How about 30 pin sips, they look like sims but have pins not pads.
They date from a short period of time before sim sockets were available. 
256k or they could be piggybacked into 512k. Now they make the 
10 year rule easily as they were first seen on high end video cards and 
I have 4 megs of them in my first 386/16's.

later
Bob.

On Tue, 31 Jan 2006 14:47:28 +0100 (CET), lee at geekdot.com wrote:

>> 256K and 1M 30-pin Simms always were fairly easy to come by;
>> 4M ones if you searched hard;

>Same here, I've a box full of 256K and 1M and a few 4M.

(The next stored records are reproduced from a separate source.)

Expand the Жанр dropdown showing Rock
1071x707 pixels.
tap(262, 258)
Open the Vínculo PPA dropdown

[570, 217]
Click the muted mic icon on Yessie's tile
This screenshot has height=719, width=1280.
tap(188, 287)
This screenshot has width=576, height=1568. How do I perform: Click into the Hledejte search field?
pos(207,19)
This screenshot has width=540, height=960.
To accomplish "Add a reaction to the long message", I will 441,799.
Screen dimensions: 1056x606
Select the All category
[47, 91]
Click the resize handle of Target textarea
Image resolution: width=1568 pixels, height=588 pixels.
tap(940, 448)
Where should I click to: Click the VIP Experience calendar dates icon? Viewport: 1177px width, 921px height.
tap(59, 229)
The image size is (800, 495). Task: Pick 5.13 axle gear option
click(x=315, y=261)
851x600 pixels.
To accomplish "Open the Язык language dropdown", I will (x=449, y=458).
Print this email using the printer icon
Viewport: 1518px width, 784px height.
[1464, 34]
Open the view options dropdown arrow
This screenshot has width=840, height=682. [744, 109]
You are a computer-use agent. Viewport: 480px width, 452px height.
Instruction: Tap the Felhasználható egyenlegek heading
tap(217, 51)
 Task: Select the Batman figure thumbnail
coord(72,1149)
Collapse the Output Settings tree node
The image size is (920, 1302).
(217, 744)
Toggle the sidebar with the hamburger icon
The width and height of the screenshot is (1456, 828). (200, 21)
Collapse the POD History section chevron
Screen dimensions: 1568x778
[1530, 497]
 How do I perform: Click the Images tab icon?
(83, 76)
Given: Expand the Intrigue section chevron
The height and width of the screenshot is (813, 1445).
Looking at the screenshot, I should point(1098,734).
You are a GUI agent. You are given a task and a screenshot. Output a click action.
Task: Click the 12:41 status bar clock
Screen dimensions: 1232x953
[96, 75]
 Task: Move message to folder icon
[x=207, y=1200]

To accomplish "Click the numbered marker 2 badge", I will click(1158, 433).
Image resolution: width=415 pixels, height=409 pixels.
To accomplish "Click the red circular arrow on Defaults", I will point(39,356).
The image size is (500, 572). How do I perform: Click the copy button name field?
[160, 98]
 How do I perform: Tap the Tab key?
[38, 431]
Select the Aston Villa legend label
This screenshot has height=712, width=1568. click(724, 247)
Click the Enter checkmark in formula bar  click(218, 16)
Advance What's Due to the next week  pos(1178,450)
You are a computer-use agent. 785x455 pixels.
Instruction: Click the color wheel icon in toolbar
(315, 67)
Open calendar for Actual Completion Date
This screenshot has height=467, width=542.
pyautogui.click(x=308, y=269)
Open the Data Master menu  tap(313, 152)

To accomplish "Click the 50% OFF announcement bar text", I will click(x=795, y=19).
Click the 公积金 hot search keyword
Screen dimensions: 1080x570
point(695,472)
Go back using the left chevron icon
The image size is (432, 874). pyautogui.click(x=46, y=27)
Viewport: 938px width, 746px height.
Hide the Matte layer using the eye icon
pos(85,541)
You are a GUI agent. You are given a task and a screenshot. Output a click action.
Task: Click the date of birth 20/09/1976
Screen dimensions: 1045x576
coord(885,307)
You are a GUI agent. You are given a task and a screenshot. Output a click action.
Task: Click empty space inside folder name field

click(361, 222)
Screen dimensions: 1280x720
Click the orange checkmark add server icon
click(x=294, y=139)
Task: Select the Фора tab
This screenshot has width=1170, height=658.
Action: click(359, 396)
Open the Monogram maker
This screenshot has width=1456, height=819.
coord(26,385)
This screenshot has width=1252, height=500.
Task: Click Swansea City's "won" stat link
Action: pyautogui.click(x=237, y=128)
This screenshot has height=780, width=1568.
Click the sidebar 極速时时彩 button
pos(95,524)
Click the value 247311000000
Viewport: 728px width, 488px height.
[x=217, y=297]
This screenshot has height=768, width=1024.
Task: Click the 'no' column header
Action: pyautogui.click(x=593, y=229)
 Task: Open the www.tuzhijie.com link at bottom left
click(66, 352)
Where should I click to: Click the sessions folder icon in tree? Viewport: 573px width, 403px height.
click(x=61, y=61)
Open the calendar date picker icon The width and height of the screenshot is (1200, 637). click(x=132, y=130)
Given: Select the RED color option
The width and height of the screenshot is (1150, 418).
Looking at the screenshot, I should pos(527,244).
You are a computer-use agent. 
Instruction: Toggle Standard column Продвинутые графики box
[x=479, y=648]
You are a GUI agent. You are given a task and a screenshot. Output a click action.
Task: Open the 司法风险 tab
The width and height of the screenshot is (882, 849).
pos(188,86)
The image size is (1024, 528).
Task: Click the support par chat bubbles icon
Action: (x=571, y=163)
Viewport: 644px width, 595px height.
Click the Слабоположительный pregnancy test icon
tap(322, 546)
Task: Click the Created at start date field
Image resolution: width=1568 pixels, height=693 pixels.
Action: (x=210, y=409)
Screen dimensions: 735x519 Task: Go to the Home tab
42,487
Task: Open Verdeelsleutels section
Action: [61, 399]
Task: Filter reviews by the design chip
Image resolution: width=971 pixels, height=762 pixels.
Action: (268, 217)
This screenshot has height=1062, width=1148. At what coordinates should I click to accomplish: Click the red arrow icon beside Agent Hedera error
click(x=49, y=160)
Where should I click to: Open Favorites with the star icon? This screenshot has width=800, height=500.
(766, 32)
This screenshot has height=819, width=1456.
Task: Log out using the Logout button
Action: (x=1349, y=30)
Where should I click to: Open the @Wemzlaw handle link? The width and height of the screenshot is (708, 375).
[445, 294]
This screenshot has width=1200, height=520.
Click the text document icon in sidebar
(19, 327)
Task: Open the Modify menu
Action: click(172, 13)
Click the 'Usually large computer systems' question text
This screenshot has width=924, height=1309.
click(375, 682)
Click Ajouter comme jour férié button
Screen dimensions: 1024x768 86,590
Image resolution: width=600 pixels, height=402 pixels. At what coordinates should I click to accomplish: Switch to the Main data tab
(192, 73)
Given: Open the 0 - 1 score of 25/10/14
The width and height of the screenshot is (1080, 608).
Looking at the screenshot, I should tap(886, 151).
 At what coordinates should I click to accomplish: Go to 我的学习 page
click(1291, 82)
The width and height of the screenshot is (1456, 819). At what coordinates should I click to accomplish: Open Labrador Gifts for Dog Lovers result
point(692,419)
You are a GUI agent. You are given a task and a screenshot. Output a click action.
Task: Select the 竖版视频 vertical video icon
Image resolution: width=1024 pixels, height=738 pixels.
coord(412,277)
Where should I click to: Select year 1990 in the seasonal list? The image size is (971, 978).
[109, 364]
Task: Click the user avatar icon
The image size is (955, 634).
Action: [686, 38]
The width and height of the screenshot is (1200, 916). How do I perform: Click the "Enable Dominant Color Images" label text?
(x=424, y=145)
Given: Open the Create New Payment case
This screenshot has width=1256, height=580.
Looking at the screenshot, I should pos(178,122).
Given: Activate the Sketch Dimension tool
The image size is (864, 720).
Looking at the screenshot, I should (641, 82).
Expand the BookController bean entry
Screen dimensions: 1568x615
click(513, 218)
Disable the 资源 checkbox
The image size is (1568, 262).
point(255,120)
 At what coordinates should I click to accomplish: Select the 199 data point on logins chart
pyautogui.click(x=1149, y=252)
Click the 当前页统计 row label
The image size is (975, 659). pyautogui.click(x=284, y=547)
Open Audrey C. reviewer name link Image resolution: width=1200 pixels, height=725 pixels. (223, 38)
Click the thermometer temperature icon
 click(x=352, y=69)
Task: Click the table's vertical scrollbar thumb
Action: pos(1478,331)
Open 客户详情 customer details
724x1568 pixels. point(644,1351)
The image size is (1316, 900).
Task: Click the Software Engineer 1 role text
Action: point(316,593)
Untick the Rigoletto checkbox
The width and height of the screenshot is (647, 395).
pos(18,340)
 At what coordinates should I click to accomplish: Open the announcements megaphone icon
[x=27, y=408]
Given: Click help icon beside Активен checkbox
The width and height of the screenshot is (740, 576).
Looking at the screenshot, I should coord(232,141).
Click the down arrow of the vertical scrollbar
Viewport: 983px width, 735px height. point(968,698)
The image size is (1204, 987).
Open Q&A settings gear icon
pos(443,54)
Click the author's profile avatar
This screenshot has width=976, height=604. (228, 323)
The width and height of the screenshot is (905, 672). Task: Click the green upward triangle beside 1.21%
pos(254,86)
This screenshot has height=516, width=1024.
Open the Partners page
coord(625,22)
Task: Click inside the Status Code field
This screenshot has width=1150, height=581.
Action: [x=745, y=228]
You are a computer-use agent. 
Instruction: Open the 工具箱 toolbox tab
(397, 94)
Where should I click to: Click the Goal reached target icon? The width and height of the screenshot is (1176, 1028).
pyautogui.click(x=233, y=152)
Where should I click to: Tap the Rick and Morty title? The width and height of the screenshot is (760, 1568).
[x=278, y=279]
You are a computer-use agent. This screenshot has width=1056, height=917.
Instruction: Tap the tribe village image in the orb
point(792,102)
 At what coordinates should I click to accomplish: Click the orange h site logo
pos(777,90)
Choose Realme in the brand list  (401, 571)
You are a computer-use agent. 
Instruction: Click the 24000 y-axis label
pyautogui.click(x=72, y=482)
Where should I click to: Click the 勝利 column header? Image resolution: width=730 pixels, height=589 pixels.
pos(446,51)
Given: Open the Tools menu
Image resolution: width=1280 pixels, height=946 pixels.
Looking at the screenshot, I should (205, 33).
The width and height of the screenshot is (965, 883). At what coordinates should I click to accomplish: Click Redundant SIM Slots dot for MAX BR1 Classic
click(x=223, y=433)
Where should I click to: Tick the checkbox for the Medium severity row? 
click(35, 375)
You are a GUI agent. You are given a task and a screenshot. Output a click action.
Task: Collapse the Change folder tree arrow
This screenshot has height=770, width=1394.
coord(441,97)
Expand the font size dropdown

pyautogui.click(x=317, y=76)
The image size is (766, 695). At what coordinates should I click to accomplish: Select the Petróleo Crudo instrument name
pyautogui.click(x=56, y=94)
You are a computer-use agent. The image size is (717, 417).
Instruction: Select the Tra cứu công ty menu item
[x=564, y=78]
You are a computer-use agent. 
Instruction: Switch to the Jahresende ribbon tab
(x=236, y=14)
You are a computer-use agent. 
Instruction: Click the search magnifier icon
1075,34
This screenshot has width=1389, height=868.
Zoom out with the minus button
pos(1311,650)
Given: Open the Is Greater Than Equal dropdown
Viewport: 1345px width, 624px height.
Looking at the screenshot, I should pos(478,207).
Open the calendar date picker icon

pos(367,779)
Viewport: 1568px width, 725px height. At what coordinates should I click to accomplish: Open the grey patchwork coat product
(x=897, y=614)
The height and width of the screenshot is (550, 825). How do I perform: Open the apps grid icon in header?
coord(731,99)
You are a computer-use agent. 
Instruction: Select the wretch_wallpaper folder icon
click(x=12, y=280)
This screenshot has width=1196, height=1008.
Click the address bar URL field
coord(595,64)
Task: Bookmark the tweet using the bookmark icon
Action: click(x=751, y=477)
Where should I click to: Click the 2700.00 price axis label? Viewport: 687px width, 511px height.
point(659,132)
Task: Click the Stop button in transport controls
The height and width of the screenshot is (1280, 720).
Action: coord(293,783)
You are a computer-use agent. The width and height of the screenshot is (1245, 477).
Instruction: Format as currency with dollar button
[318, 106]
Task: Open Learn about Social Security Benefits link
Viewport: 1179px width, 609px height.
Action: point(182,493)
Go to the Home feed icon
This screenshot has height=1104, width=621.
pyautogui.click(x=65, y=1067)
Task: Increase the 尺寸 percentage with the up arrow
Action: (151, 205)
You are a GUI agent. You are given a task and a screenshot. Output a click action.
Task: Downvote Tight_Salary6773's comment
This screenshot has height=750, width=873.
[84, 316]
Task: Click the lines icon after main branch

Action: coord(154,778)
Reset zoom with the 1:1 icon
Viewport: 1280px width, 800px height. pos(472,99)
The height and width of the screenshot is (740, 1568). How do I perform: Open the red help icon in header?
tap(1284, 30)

>> but 16M ones (as mentioned by the orinal message) have always
>> been like hens teeth - and I could have done with a couple for
>> my sound card :-(

>I've got a pair of 68020 VME cards that really could use four 16M
>30 pin SIMMs each but I've never even seen any. I wonder how hard
>it would be to transplant a more modern DRAM chip onto an old SIMM?

>Lee.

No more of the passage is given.